# What kind of horse is this???



## ahalleyscomet (Dec 12, 2011)

I saw this posted on facebook and I think it is so handsome. Naturally I've gotta know what kind of horse it is...so any ideas???


----------



## OkieGal (Dec 14, 2011)

Gypsy Vanner.


----------



## mudpie (Jul 15, 2011)

OkieGal said:


> Gypsy Banner.


*Vanner


I think that's my best guess, too...


----------



## SilverShadowStable (Dec 31, 2011)

It might be a drum horse (gypsy vanner) from the UK? What makes me think that is all the mane, tail and leg hair and the baroque body with the paint type markings. Cool horse!
_Posted via Mobile Device_


----------



## ahalleyscomet (Dec 12, 2011)

Oh wow I did not know they had coloring like that! I love the splotches!


----------



## sierrams1123 (Jul 8, 2011)

I 4th that guess.


----------



## OkieGal (Dec 14, 2011)

I know. Lol. Stupid autocorrect on my phone.
Tryin' to type for me and stuffs...
_Posted via Mobile Device_


----------



## SilverShadowStable (Dec 31, 2011)

Lol!
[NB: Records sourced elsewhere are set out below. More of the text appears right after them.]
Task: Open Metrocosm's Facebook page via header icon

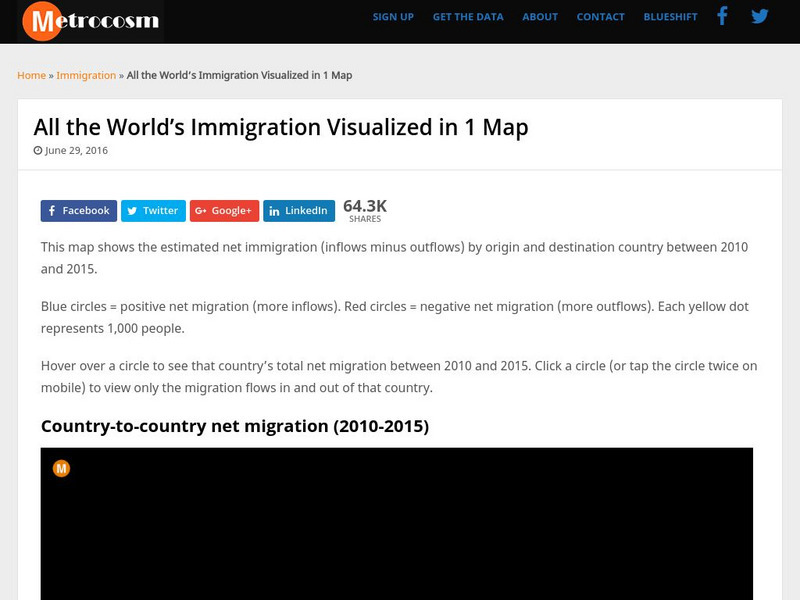Action: pos(722,16)
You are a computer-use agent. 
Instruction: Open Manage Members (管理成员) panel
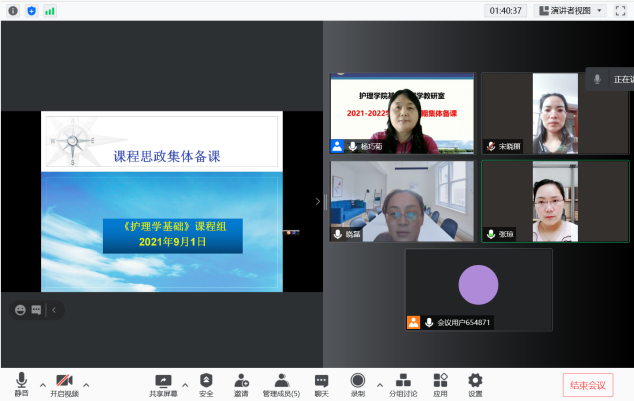pyautogui.click(x=282, y=383)
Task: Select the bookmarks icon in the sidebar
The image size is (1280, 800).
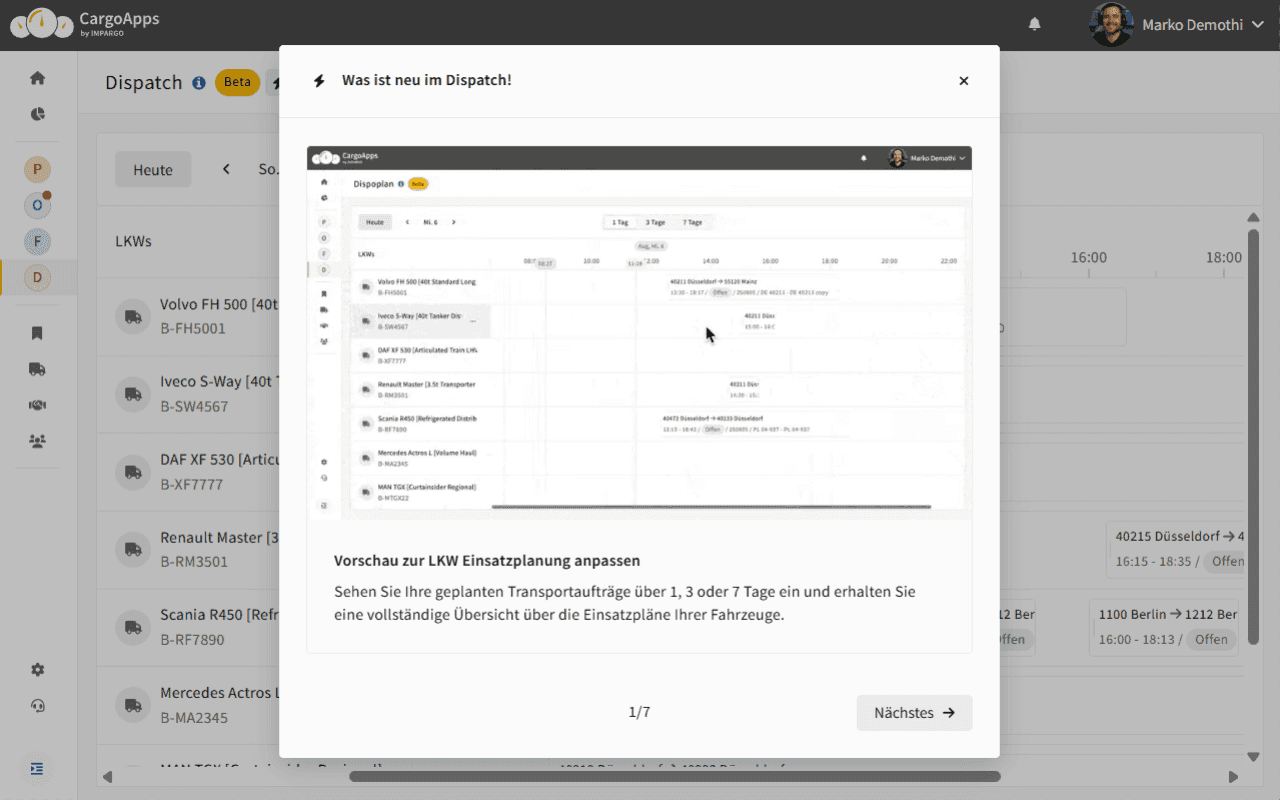Action: [x=37, y=333]
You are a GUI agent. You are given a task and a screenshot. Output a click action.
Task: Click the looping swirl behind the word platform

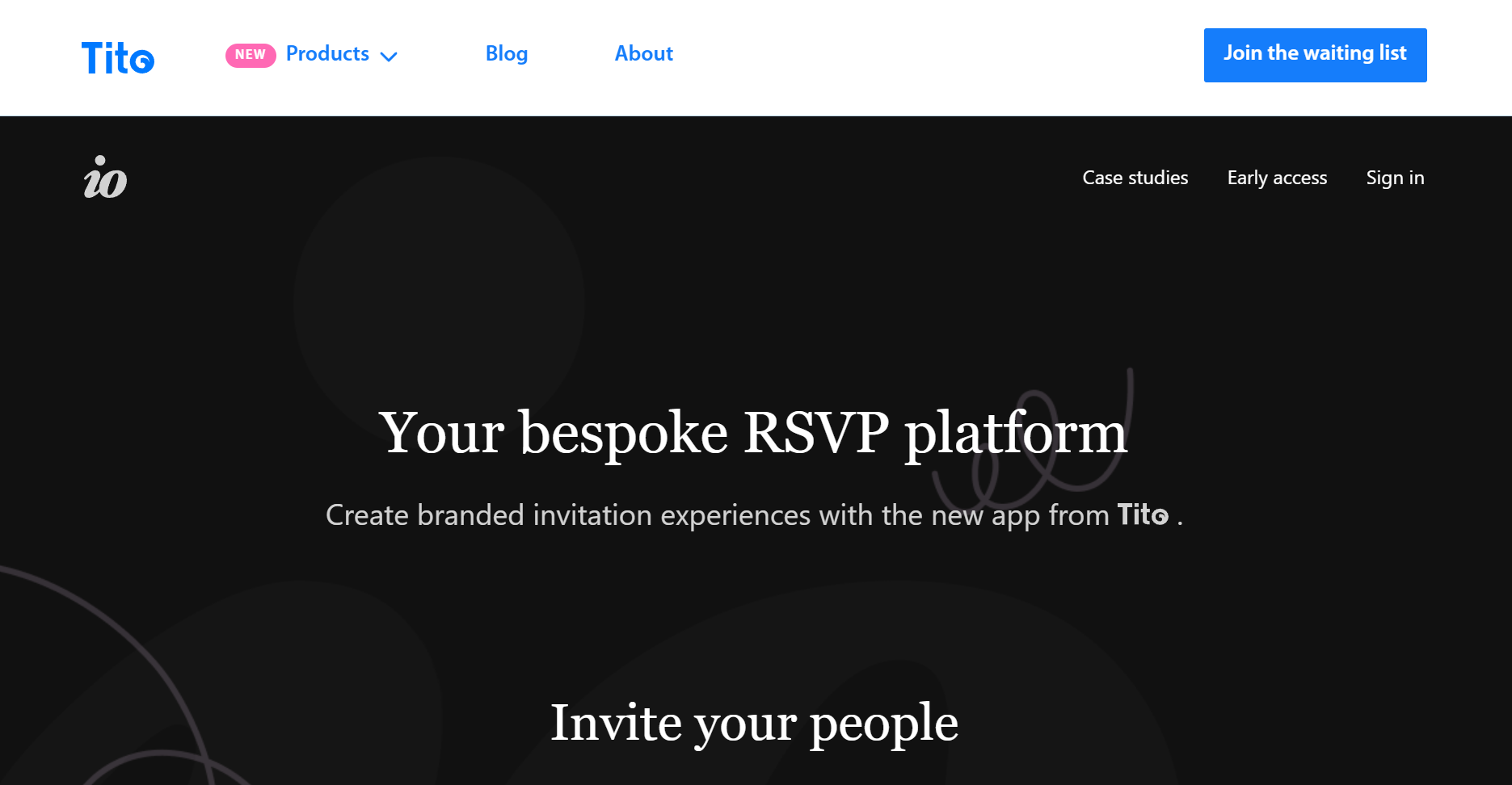(1127, 388)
It took me so long to post y'all beat me to the guesses! ;-)
_Posted via Mobile Device_


----------



## Allison Finch (Oct 21, 2009)

Looks like a grey pinto vanner. Sadly, the dappling will likely fade into lighter grey patches like this grey pinto vanner










or










Fabulous looking horse.


----------



## bubba13 (Jan 6, 2007)

Silver dapple Gypsy Vanner, actually. Just difference in winter versus summer coats.

Austin


----------



## OkieGal (Dec 14, 2011)

^^^ I think I just died and went to heaven.
_Posted via Mobile Device_


----------



## Allison Finch (Oct 21, 2009)

bubba13 said:


> Silver dapple Gypsy Vanner, actually. Just difference in winter versus summer coats.
> 
> Austin


Cool, Bubba, Thanks!!

A stunning horse, for sure. I will always bow to your knowledge of horse genetics, something I know very little of. So, this horse will maintain its dappling and dark coloration? I sure hope so.


----------



## bubba13 (Jan 6, 2007)

Silver's actually something I know little about, but it's not progressive, so I'd say so. Obviously environmental factors are going to play a role with seasonal coloring.

A few other horses:


----------



## Skyseternalangel (Jul 23, 2011)

http://www.horseforum.com/horse-colors-genetics/absolutely-outstanding-105761/

Love how popular this horse is, haha


----------